Education Management Corp., the second-largest U.S. for-profit college chain, used improper recruitment practices to secure more than $11 billion in U.S. student aid partly while being run by former Maine Gov. John McKernan, prosecutors said in a civil lawsuit.
Education Management, 41 percent owned by Goldman Sachs Group Inc. funds, illegally paid recruiters based on the number of students signed up, a violation of rules for colleges that get U.S. student grants and loans, the Justice Department said today in a complaint filed in federal court in Pittsburgh.
Prosecutors spelled out their case against the company for the first time since May, when the Justice Department joined an employee whistle-blower suit. Colleges that receive federal aid are barred from paying recruiters incentives tied to enrollment because it may encourage companies to register unqualified students. The government claimed Education Management enrolled students who appeared to be under the influence of drugs.
Education Management “fraudulently induced” the Education Department to make the company eligible for more than $11 billion in federal grants and loans since 2003, according to the complaint. “Each and every one of the claims it submitted or caused a student to submit violated” the U.S. False Claims Act, the government said.
McKernan, the chairman of the board, was CEO of the company from Sept. 2003 until 2007. He first joined the company in 1999 as vice chairman and a member of the board, according to the company.
McKernan, 62, was the governor of Maine from 1987 until 1995 and was one of the state’s congressmen from 1983 to 1987. He is the husband of U.S. Sen.
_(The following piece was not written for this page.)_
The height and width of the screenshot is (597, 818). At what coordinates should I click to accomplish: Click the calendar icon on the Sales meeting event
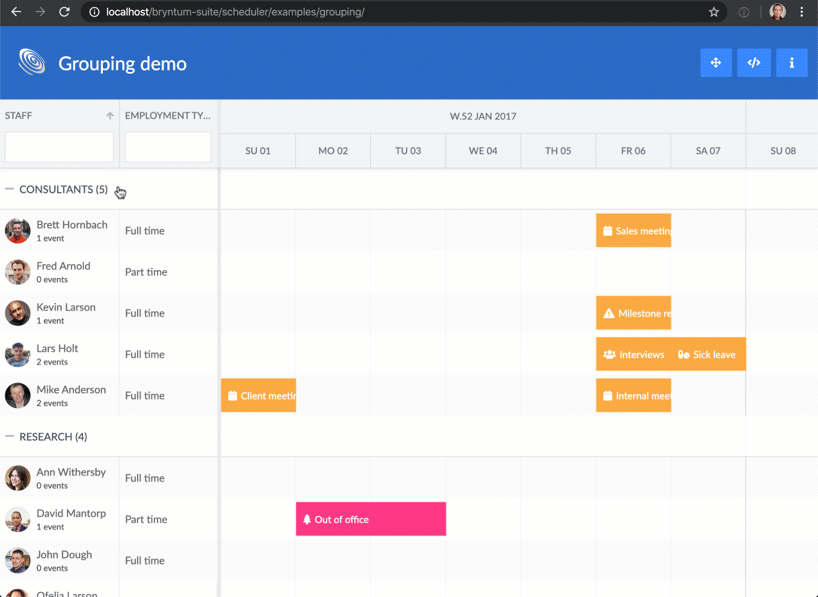606,230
Olympia Snowe, R-Maine, and remains an active part of Republican politics in Maine.
McKernan is not named individually as a defendant in the lawsuit.
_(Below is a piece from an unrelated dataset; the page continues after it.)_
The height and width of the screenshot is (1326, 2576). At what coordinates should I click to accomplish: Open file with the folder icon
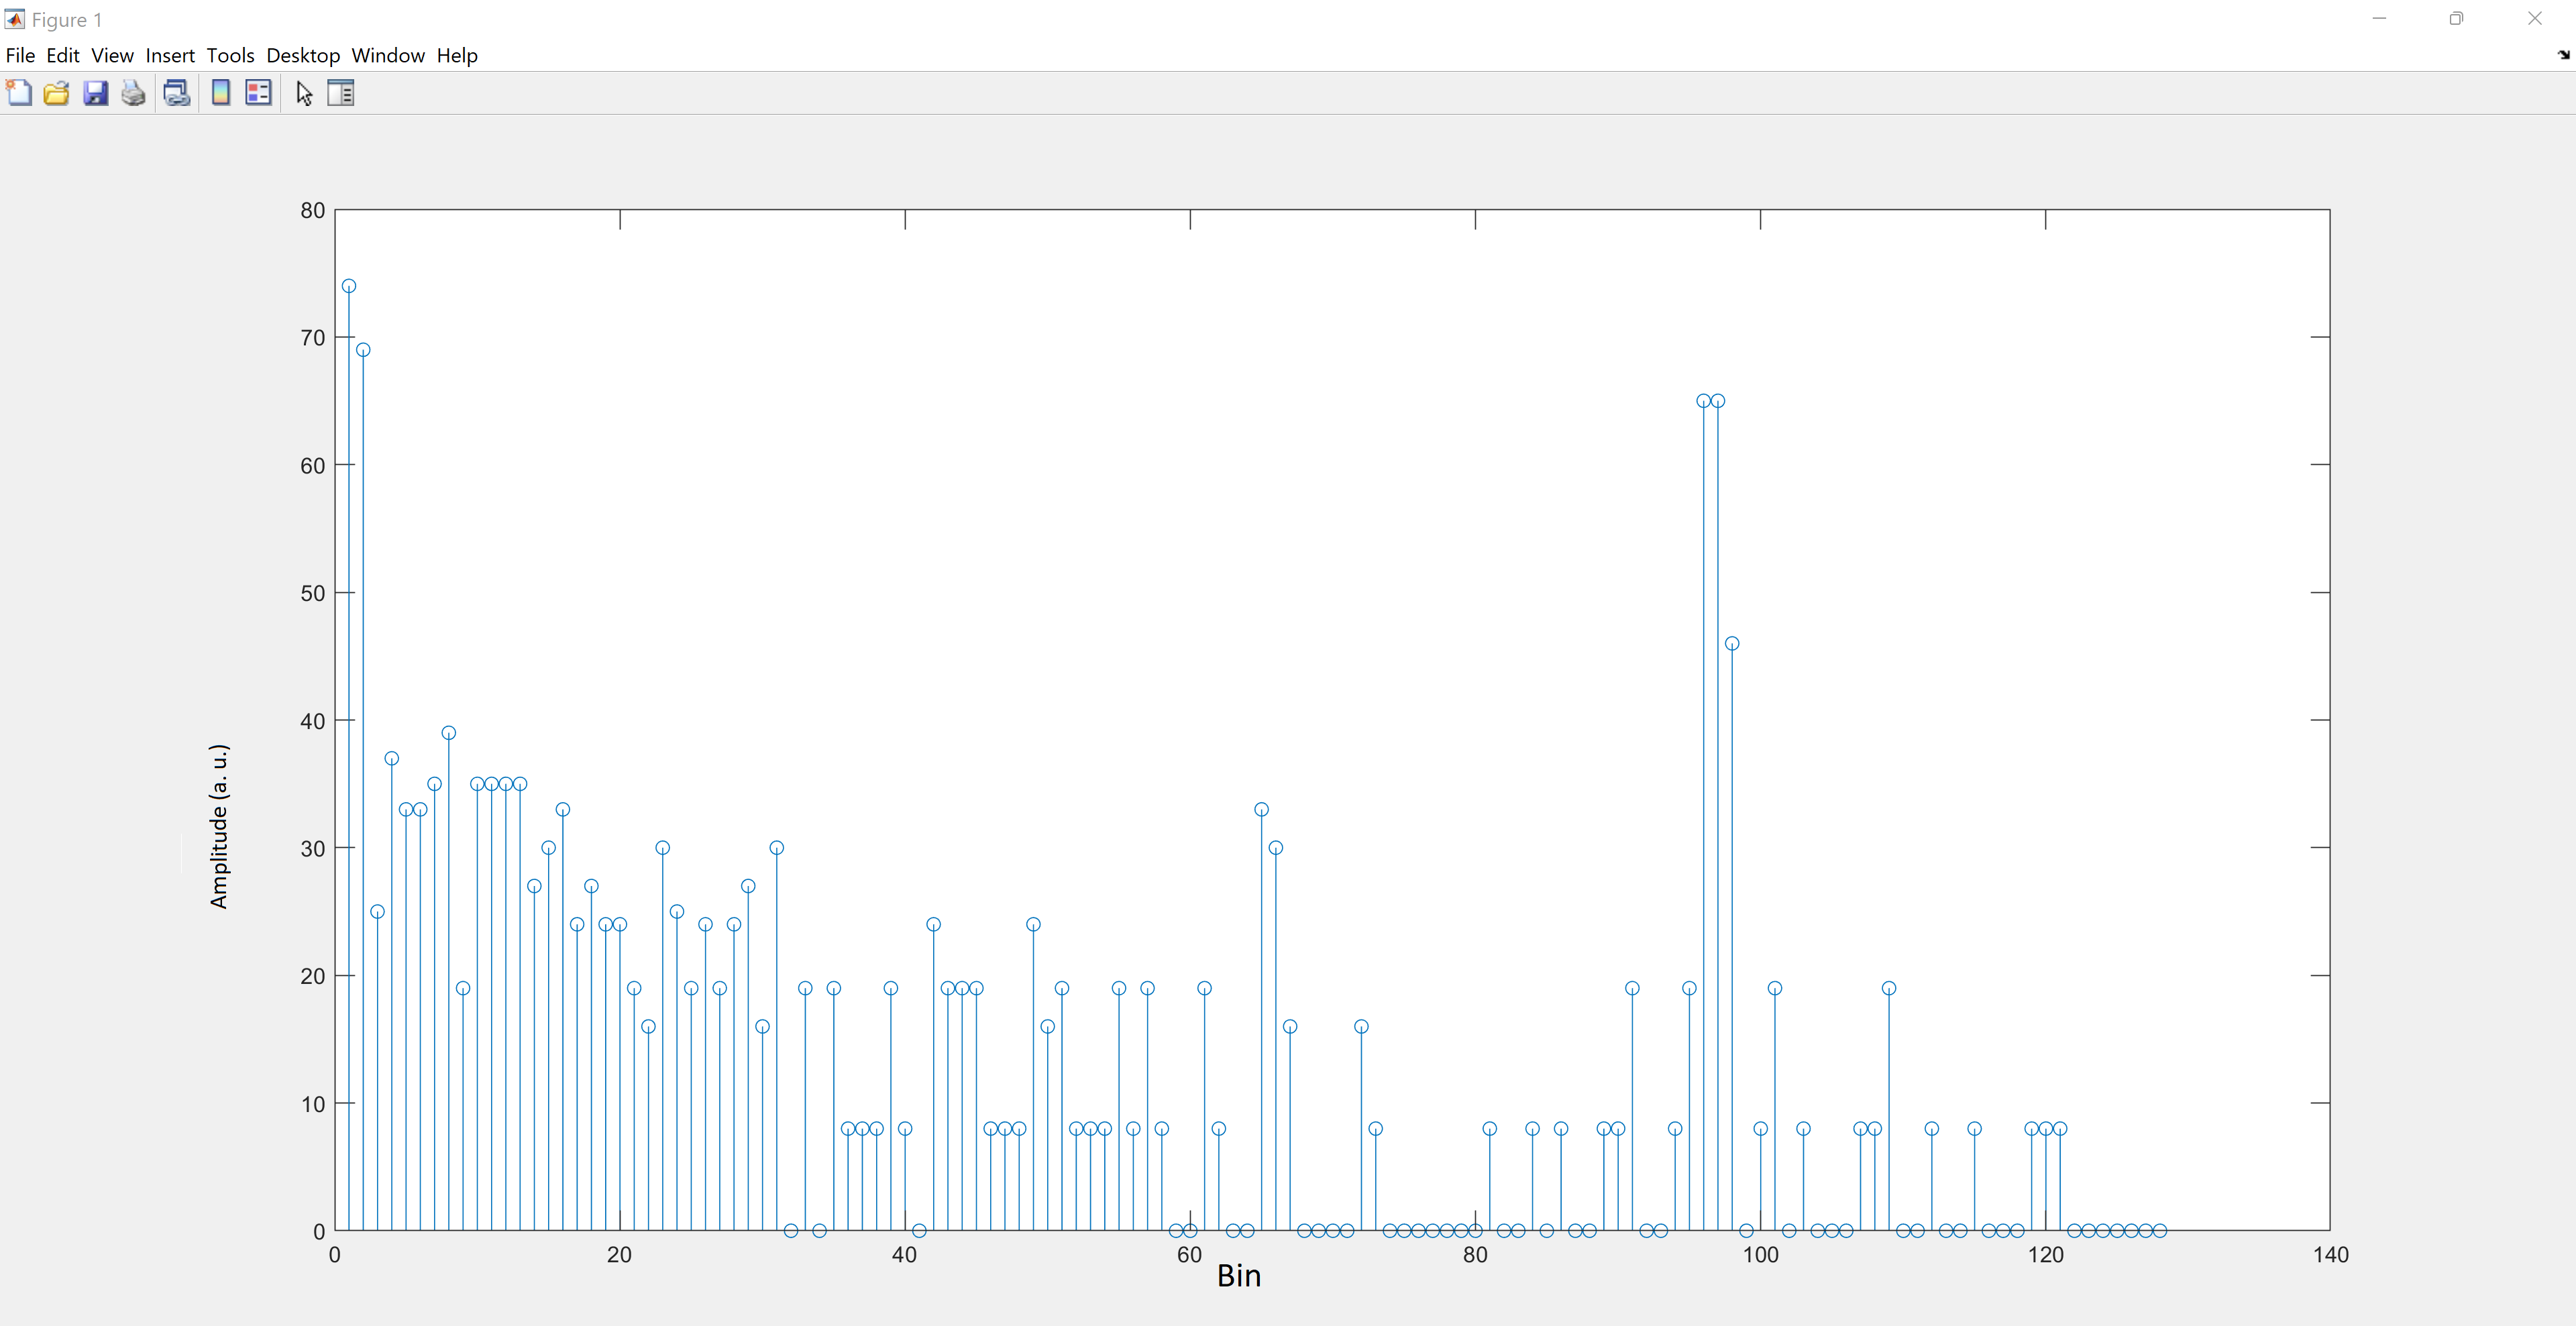coord(56,93)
In a statement sent out in May on behalf of McKernan, who is chairman of the board of directors at Education Management Corp., the company said the lawsuit was “unwarranted and without merit.”
The industry has been under scrutiny by Congress, state lawmakers and attorneys general who are investigating sales practices and students’ debt loads. Illinois, Florida, California and Indiana have also intervened in the case, and filed today’s suit along with the Justice Department.
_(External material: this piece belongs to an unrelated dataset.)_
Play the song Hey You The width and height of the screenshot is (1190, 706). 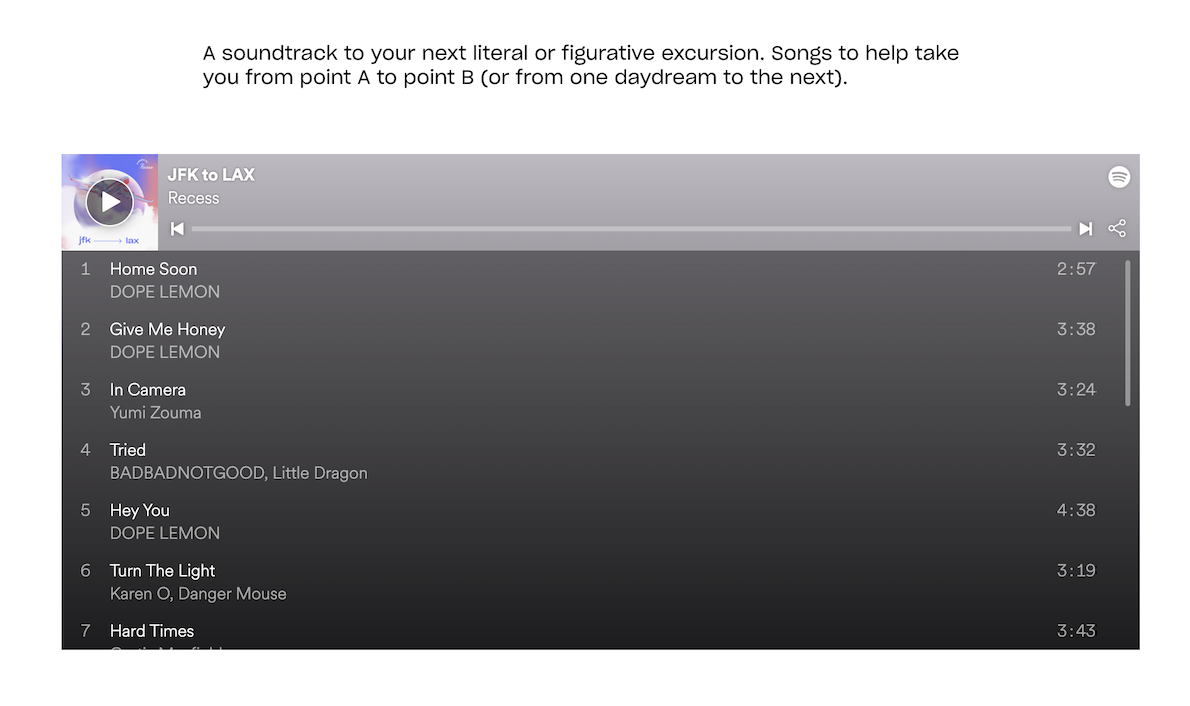point(140,510)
Education Management, based in Pittsburgh, denied violating government rules.
“The pursuit of this legal action by the federal government and a handful of states is flat-out wrong,” Bonnie Campbell, a former Iowa attorney general who is advising Education Management, said in an emailed statement. The company’s compensation plan “followed the law in both its design and implementation,” she said.
Charles Miller, a spokesman for the Justice Department, declined to comment.
Lynntoya Washington, a former assistant director of admissions for Education Management, filed her whistle-blower complaint under seal in 2007. Michael Mahoney, director of training for the company’s online division and a former car salesman, joined her.
Whistle-blower lawsuits let private citizens file complaints that may be joined by the government.
The citizens collect a share of any recovery.
Education Management fell $2.18, or 11 percent, to $17.21 at 4 p.m. New York time in Nasdaq Stock Market trading. The shares have dropped 4.9 percent this year.
The company, which enrolls almost 140,000 students, operates the Art Institute chain, Argosy University, Brown Mackie College and South University. The company reported $2.89 billion in revenue in the year that ended June 30.
Echoing the whistle-blower complaint, the Justice Department and four states said recruiters worked in a “boiler-room” atmosphere where metrics other than enrollment weren’t considered in compensation and top salespeople received trips to Las Vegas and the Mexican resorts of Puerto Vallarta and Cancun.
Education Management instructed recruiters to enroll students “regardless of their qualification,” according to the complaint. Some were unable to write coherently or appeared to be under the influence of drugs, while others who registered for online courses didn’t have computers, prosecutors said.
The Education Department in July moved to make all incentive compensation for college recruiters illegal, removing 12 types of exemptions or “safe harbors” that were put into place under President George W. Bush. The exceptions allowed the practice when recruiters weren’t paid solely on the basis of enrollments.
Education Management’s pay plan for recruiters in July of 2003 was designed to comply with these “safe harbors,” said Campbell, the company adviser.
At least 27 whistle-blower cases have been filed against for-profit colleges under the U.S. False Claims Act since the 1990s, primarily alleging violations of federal incentive-compensation rules, according to a December 2009 article by law firm Gibson, Dunn & Crutcher LLP, which defends companies against such complaints.
In all but one case, the Justice Department declined to intervene, according to the article. In that case, prosecutors joined the suit to address a different issue.
In 2009, Apollo Group Inc., operator of the University of Phoenix and the nation’s largest chain of for-profit colleges, agreed to pay $78.5 million to settle a whistle-blower lawsuit also alleging that the company tied employee compensation to enrollment. The government didn’t join that case.
Phoenix-based Apollo admitted no wrongdoing.